Cliche fantasy with little to make it stand out.

There are so many fantasy books available these days that it is quite difficult for an author to be unique and for the most part The Innkeeper's Son fails to separate itself from the pack. There are plenty of standard fantasy clichés to be had here along with a fair amount of "deus ex machina" throughout. The characters themselves are pretty typical and the premise is tired so while the book isn't terrible there just isn't much unique about it.

The story is centered around a thousand year old prophecy which foretells the downfall of the current evil ruler, Desirmor. The time has finally come for it be fulfilled and the savior from the prophecy happens to be the naïve son of an innkeeper. His mute sister also has a role to play fighting the evil that consumes the land and when the bad guys show up at the inn they both narrowly escape. Since they are separated after the attack the book has one story thread for each of them. I found the sister's story to be the more interesting of the two and it contained the only characters with some personality.

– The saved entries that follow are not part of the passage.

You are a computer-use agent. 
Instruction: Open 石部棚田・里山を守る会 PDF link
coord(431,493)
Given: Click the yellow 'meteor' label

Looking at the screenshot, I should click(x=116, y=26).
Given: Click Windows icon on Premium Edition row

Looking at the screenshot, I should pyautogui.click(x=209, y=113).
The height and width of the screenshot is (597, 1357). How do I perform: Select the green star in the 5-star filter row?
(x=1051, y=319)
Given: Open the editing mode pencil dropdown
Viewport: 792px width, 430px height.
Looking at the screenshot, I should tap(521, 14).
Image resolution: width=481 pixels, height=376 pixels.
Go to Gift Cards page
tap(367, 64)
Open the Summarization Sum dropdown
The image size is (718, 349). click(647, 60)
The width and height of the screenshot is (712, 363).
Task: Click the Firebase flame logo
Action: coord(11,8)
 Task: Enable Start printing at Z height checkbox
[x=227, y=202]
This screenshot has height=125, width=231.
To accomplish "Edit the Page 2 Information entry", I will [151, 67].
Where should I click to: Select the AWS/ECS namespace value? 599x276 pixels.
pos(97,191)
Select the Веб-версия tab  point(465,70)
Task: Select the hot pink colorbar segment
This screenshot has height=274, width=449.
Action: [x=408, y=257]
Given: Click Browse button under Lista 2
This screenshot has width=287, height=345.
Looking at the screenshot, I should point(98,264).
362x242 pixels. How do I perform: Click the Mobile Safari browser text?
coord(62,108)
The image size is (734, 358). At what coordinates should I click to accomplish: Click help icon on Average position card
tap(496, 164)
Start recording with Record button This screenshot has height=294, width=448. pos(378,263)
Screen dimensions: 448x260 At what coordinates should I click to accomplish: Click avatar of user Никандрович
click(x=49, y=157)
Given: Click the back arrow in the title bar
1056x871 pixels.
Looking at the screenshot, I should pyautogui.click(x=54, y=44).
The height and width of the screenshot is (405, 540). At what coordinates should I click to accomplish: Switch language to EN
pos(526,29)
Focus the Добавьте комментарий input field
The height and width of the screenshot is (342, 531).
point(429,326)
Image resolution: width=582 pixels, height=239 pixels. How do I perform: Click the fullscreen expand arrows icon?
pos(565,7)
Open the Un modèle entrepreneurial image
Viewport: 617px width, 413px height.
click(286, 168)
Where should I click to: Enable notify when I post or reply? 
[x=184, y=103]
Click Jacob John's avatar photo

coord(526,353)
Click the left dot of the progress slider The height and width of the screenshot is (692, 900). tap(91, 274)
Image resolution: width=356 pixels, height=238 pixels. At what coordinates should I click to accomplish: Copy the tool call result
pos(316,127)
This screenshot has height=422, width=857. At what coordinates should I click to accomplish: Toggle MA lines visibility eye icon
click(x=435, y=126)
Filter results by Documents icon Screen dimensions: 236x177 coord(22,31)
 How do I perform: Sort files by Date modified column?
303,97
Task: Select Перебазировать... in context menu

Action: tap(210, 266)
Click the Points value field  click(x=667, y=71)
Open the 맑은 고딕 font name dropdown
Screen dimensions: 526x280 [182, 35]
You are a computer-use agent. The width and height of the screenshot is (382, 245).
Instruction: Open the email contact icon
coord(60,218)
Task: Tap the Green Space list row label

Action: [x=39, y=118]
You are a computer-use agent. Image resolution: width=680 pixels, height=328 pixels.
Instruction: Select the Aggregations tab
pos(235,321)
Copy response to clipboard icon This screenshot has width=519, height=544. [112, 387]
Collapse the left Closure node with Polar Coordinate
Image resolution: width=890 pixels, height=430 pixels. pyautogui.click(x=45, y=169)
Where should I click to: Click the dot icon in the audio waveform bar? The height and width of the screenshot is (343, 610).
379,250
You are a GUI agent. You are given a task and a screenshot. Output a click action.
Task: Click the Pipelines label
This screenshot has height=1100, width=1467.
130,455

Duncan White's performance wasn't any better than the writing. Either the recording was sped up for the first half of the book or he read it too quickly. Despite the fact that he does a decent variety of voices he is fairly monotone and the character interactions don't feel genuine. I would have given him 2.5 stars if I could have but since I can't he gets 2.

Overall the book and the performance aren't terrible and occasionally things do get interesting; however, if you are a veteran fantasy reader you might want to spend your credit elsewhere.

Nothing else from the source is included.